Bates asserts that the indictment is defective because it
fails to allege the manner and means of the crime as well as
failing to allege any overt acts. Bates was not charged with
conspiracy but with possession with the intent to distribute over
100 kilograms of marijuana. “Generally, an indictment which
follows the language of the statute under which it is brought is
sufficient to give a defendant notice of the crime of which [s]he
is charged.” United States v. Ramirez,
233 F.3d 318, 323 (5th Cir.
2000). The indictment was not defective. See United States v.
Cabrera-Teran,
168 F.3d 141, 143 (5th Cir. 1999).
3
Bates raises several challenges to her sentence. First, she
argues that the base offense level of 26 is error. She contends
that she should be responsible for only 85 pounds of marijuana, the
amount for which she was being paid to transport to Florida. The
relevant drug quantity determined by the district court, by
adopting the presentence report (PSR), is supported by the record
and is not clearly erroneous. See United States v. Maseratti,
1
F.3d 330, 340 (5th Cir. 1993).
Bates asserts that her criminal history category should have
been category I. This issue, raised for the first time on appeal,
is reviewed for plain error. See United States v. Meshack,
225
F.3d 556, 575 (5th Cir. 2000), petition for cert. filed, (Nov. 25,
2000) (No. 00-7246). No error, plain or otherwise, is detected.

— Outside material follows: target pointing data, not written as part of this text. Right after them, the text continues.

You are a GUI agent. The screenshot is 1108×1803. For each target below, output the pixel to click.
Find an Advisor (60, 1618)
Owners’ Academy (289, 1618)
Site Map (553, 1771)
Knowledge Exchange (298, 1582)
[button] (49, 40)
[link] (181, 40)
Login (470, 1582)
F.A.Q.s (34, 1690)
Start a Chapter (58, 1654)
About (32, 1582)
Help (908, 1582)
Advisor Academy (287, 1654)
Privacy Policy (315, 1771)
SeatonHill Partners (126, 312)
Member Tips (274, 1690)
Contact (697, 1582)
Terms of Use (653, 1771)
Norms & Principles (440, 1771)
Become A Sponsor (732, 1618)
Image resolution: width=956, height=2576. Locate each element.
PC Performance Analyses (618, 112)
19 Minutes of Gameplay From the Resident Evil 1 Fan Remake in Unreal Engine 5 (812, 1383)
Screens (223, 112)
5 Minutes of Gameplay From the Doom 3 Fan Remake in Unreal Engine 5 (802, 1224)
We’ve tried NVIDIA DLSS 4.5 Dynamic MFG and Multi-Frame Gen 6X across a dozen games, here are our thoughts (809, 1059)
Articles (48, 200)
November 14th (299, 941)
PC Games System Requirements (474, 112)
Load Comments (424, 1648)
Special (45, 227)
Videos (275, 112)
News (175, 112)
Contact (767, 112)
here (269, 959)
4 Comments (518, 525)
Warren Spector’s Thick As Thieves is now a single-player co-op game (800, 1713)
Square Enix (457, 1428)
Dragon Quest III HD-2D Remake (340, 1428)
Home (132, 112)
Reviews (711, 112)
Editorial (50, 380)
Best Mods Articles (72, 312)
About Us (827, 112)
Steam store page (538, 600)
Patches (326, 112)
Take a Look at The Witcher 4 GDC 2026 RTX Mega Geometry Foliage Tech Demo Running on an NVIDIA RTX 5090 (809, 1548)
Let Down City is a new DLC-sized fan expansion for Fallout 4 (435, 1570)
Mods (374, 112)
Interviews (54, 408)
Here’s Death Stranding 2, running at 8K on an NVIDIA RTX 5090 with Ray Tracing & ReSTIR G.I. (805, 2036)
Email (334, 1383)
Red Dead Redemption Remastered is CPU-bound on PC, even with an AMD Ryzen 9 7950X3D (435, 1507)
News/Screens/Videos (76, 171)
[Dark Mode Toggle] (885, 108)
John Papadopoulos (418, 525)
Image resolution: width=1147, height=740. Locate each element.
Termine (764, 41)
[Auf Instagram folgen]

See United States v. Calverley,
37 F.3d 160, 162-64 (1994) (en
banc).
Bates contends that she should have received home confinement.
Her failure to request it at sentencing results in review only for
plain error. See
Meshack, 225 F.3d at 575. The defendant carries
the burden under plain error in demonstrating that the unobjected-
to error affected the defendant’s substantial rights. See United
States v. Olano,
507 U.S. 725, 734 (1993). Bates fails to carry
her burden.
4
Bates contends that she should have received a reduction in
her sentence based on her substantial assistance. “Absent a motion
for downward departure made by the Government, a sentencing court
is without authority to grant a downward departure on the basis of
substantial assistance under [U.S.S.G.] § 5K1.1.” United States v.
Price,
95 F.3d 364, 367 (5th Cir. 1996). Because the government
retained in the plea agreement its discretion to determine whether
Bates had provided substantial assistance, the government’s failure
to move for a downward departure pursuant to U.S.S.G. § 5K1.1 is
not reviewable. See United States v. Solis,
169 F.3d 224, 226,
226-27 (5th Cir.), cert. denied,
528 U.S. 843 (1999).
Bates asserts that she was improperly denied bond. To the
extent that Bates challenges her detention, both pretrial and
before sentencing, her challenge is moot. To the extent that she
wants release pending this appeal, there is no nonfrivolous issue
for appeal.
In conclusion, the motion for leave to withdraw is GRANTED,
and counsel is excused from further responsibilities herein.
Bates’s appeal is DISMISSED. See 5TH CIR. R. 42.2.